Beginning with the first line of the data below, reproduce every line unchanged, ending with the line that holds "You are a computer-use agent. Image resolution: width=750".

Stored data entries:
....

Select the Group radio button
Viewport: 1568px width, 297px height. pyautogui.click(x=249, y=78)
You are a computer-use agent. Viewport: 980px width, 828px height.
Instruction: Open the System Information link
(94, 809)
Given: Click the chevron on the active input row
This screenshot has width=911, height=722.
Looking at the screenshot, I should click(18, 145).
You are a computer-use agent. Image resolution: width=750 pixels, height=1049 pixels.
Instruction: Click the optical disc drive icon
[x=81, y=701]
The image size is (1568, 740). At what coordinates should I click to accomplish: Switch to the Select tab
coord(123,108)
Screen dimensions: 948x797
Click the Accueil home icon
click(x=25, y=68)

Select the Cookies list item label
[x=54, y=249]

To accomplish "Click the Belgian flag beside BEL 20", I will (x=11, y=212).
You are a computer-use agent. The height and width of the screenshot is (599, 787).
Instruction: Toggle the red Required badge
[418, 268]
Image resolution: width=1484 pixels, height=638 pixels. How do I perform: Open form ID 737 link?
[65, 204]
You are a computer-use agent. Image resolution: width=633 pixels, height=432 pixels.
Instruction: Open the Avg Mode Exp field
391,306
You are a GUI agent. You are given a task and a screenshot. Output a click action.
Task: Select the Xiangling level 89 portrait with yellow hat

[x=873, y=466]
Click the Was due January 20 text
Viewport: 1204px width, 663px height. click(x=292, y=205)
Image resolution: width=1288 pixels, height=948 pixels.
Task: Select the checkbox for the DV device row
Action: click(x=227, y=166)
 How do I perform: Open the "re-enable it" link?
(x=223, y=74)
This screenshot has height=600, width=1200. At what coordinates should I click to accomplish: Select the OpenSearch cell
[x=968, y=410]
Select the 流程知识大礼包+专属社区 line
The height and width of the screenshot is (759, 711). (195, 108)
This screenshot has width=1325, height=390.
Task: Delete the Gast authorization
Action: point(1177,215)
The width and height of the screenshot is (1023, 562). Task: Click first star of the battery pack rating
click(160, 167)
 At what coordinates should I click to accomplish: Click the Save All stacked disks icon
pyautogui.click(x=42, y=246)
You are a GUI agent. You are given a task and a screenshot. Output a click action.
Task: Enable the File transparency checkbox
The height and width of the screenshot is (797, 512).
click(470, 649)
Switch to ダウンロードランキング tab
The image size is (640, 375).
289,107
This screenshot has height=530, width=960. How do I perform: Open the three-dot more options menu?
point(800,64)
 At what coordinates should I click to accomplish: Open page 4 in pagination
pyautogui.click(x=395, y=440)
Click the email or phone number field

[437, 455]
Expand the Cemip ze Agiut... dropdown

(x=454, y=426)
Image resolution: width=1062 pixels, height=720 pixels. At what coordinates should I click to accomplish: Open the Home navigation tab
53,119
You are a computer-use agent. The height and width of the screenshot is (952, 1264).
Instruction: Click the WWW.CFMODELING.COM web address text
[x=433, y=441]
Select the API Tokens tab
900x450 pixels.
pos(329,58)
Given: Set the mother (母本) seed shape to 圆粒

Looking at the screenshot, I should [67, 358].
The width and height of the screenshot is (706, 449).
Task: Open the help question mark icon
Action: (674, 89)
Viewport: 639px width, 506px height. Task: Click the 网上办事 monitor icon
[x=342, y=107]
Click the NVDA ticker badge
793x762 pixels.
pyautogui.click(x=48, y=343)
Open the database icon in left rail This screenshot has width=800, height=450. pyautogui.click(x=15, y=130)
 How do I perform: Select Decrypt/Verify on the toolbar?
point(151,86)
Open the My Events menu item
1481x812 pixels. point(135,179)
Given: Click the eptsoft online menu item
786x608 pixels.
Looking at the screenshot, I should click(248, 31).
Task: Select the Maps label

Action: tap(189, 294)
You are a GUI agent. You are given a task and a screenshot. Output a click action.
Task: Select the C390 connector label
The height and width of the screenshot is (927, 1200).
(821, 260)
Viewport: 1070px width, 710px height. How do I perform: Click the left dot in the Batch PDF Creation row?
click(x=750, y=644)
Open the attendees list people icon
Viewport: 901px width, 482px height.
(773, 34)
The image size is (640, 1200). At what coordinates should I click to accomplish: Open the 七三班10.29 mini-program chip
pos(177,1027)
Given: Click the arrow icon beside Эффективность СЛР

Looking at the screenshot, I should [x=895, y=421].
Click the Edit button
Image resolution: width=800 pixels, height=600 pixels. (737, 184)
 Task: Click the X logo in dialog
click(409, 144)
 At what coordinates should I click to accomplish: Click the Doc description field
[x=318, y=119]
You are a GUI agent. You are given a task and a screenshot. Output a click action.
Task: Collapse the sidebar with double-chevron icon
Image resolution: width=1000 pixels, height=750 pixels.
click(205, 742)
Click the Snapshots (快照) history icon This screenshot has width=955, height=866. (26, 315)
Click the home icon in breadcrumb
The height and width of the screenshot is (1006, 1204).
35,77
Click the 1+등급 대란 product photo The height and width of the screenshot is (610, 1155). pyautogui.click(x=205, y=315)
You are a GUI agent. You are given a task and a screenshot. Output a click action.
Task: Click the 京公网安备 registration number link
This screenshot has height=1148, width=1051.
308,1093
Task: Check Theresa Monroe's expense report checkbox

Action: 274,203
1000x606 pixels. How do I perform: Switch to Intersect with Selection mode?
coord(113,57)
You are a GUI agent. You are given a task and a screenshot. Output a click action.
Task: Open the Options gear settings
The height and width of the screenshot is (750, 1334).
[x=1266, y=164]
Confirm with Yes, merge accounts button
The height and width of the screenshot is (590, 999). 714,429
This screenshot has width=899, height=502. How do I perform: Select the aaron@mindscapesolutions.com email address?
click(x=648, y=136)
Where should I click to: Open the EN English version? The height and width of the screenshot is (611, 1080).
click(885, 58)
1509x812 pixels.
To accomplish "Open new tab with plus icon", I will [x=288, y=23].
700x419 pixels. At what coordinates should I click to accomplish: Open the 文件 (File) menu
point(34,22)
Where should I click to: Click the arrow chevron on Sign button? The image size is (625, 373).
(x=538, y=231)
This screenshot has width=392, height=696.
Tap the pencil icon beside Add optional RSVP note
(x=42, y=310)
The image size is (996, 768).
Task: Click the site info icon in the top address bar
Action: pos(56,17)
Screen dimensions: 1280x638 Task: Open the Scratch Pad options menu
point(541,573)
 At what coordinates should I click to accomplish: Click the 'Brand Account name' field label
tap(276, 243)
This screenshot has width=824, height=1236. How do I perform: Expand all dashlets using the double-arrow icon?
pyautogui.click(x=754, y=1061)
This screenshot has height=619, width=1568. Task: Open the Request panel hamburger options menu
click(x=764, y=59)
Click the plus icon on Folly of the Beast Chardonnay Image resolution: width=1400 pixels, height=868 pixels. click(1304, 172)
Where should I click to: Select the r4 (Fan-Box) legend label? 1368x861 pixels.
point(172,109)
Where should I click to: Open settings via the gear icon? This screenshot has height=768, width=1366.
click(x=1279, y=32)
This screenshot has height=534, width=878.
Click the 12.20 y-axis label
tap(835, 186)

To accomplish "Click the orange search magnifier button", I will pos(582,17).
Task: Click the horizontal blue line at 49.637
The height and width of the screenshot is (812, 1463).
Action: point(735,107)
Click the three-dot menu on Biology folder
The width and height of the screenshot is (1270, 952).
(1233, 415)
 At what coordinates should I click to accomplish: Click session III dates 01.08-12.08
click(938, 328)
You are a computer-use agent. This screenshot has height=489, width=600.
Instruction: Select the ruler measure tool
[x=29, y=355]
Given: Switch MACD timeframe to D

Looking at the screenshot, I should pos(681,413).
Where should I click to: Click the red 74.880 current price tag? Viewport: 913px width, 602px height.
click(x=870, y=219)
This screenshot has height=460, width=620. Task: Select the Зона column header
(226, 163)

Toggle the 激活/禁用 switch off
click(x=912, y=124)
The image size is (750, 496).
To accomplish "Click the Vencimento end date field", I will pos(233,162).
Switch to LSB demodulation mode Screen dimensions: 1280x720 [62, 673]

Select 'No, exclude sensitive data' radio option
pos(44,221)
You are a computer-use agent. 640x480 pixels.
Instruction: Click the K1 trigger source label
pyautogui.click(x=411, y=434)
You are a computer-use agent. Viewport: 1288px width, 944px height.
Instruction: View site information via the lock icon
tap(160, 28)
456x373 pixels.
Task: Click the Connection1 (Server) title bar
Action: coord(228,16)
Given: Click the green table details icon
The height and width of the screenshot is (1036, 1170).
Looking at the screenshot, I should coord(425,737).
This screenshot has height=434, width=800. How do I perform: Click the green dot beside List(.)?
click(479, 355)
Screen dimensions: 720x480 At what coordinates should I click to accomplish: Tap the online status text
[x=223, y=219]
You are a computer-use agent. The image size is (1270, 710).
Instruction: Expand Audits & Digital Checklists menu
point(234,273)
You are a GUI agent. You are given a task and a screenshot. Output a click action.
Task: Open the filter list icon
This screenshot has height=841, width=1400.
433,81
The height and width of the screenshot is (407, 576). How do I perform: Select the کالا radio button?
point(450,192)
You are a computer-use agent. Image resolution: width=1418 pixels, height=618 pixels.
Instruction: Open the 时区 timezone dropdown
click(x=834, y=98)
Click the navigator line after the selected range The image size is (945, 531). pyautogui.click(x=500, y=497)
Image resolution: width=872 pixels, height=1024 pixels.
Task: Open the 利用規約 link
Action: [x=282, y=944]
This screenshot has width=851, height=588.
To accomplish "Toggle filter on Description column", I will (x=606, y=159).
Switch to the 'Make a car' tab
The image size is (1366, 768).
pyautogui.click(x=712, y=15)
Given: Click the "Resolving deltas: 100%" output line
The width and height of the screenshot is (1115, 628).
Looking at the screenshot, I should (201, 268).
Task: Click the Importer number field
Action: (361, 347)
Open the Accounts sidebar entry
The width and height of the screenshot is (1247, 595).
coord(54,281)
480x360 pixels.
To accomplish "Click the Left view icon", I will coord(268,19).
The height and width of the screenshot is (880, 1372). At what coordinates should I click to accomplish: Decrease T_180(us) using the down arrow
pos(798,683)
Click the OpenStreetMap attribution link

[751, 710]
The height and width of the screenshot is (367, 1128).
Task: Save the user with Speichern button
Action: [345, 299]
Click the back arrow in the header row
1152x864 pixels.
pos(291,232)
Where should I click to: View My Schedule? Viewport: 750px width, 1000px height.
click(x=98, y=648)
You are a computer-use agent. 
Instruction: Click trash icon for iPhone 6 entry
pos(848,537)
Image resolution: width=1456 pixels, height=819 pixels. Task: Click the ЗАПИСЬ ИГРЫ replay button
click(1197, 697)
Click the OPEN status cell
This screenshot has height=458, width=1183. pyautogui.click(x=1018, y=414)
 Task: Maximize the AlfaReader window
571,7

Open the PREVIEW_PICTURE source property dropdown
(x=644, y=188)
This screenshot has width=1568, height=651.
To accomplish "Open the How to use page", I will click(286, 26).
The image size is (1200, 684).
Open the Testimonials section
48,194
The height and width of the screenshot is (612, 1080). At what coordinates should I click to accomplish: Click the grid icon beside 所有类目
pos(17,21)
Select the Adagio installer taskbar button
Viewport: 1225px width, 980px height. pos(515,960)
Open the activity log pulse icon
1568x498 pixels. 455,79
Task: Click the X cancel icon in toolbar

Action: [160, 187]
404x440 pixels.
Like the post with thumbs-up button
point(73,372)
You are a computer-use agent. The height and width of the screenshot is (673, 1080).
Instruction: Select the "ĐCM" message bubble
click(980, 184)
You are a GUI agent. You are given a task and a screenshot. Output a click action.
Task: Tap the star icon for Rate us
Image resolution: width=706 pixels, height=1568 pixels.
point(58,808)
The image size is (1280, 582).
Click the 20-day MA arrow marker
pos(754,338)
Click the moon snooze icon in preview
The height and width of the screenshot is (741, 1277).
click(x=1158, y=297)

....

Task result
Select the Group radio button
Viewport: 1568px width, 297px height. pyautogui.click(x=249, y=78)
You are a computer-use agent. Viewport: 980px width, 828px height.
Instruction: Open the System Information link
(94, 809)
Given: Click the chevron on the active input row
This screenshot has width=911, height=722.
Looking at the screenshot, I should click(18, 145).
You are a computer-use agent. Image resolution: width=750 pixels, height=1049 pixels.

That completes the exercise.